Chinese actress active from 1925 to 1931

Wu Suxin (吳素馨 (吴素馨, Wú Sùxīn), 1925–1931), also credited as White Rose Woo, was a Chinese actress of the silent era. Trained at the Far East Film College, she completed seven films for the Tianyi Film Company between 1925 and 1927 before migrating to the Huaju Film Company. There, she became the company's lead female star, appearing in almost all of its films – generally as a wuxia heroine. After Huaju closed, Wu worked briefly with the Dahua Film Company before focusing on the stage.

==Biography==
Wu was born Wu Baodiao in 1905 or 1906 in Xiangshan County, Guangdong. She attended the Kai Xiu Senior Girls School in Shanghai, then later studied acting at the Far East Film College.

Wu rose to prominence in the Shanghai film industry in the mid-1920s, first joining the Tianyi Film Company in 1925. She completed nine films with the company, including Heroine Li Feifei (1925), in which she portrayed a young woman who is almost driven to suicide after her engagement is threatened by a conniving manipulator. She played supporting roles in several films starring Hu Die, including Repentance (1925) and The Traumatic Romance of Liang and Zhu (1926).

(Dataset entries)
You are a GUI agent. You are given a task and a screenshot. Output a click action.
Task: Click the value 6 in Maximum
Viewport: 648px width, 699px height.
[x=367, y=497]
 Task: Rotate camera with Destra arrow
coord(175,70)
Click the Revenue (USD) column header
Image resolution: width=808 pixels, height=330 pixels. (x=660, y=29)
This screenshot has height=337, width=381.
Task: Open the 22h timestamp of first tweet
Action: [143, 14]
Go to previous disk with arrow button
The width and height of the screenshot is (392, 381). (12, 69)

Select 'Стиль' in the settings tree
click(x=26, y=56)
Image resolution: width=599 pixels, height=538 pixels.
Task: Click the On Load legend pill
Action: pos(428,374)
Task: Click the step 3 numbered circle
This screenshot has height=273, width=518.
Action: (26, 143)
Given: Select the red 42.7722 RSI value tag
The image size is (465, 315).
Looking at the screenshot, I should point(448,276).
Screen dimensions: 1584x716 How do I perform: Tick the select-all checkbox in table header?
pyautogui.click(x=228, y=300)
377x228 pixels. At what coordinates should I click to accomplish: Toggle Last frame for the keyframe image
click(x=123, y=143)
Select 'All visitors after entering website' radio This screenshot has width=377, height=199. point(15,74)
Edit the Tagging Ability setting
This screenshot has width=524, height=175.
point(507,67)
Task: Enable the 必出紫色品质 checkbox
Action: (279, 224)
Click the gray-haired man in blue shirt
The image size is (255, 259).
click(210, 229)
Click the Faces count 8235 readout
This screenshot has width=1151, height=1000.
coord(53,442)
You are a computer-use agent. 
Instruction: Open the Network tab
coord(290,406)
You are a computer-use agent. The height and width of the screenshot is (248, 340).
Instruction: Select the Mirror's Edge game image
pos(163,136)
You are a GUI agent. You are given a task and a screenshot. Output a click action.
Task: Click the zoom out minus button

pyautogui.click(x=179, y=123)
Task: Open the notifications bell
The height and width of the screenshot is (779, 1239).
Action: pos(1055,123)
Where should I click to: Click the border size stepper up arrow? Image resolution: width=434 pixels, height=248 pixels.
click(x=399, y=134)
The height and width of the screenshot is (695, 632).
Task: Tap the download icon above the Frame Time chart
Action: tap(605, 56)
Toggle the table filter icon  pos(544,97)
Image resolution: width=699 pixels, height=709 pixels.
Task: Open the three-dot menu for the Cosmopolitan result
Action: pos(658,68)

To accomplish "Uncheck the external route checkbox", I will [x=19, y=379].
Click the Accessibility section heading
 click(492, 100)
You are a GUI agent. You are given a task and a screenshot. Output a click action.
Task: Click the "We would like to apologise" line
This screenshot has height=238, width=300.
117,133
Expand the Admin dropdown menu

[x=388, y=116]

## EXERCISE A
Reproduce the Wu Suxin biography word for word, from "Chinese actress active" to "East Film College.".
## EXERCISE B
Carry on the biography of the actress Wu Suxin from its final sentence.

## EXERCISE RESPONSE A
Chinese actress active from 1925 to 1931

Wu Suxin (吳素馨 (吴素馨, Wú Sùxīn), 1925–1931), also credited as White Rose Woo, was a Chinese actress of the silent era. Trained at the Far East Film College, she completed seven films for the Tianyi Film Company between 1925 and 1927 before migrating to the Huaju Film Company. There, she became the company's lead female star, appearing in almost all of its films – generally as a wuxia heroine. After Huaju closed, Wu worked briefly with the Dahua Film Company before focusing on the stage.

==Biography==
Wu was born Wu Baodiao in 1905 or 1906 in Xiangshan County, Guangdong. She attended the Kai Xiu Senior Girls School in Shanghai, then later studied acting at the Far East Film College.

## EXERCISE RESPONSE B
In 1927, Wu joined the newly-established studio Huaju, completing some 22 films for the company; this represented almost the entirety of the studio's output. Wu took the English-language name White Rose Woo, which the film scholar Bao Weihong reads as a homage to the serial queen actress Pearl White, whose The Perils of Pauline had found great popularity in China. Wu gained a reputation for action, frequently being depicted as fighting men, and most of the films she did for Huaju were in the wuxia genre. She was often portrayed alongside studio co-founder Zhang Huimin, whom she was dating.

Wu made her debut for Huaju in 1927's White Lotus. Later that year she portrayed a young woman who works with another woman to rescue her kidnapped boyfriend from bandits in Lustrous Pearls (1927). Several of her films had her take gender disguise roles, including The Bandit of Shandong (1927) and The Wife of the Detective (1928); both films included sequences wherein a woman attempted to woo Wu's male-passing character. In The Valiant Girl White Rose (1929), Wu portrayed a teenage athlete who disguises herself as a man to save her father; she also served as assistant director on the film. Another film, Orphan in the Storm (1929), was a melodrama.

Huaju closed in 1931 as wuxia films were banned by the Kuomintang government for spreading superstition. Wu migrated to the Dahua Film Company, where she appeared in that company's adaptation of Zhang Henshui's novel Fate in Tears and Laughter playing the dual role of servant and abandoned wife. This film was one of two adaptations of the novel made that year, with the Mingxing Film Company making its own adaptation with Hu Die in the same roles. This resulted in a legal battle over filming rights, which ended with Mingxing having the right to release its version.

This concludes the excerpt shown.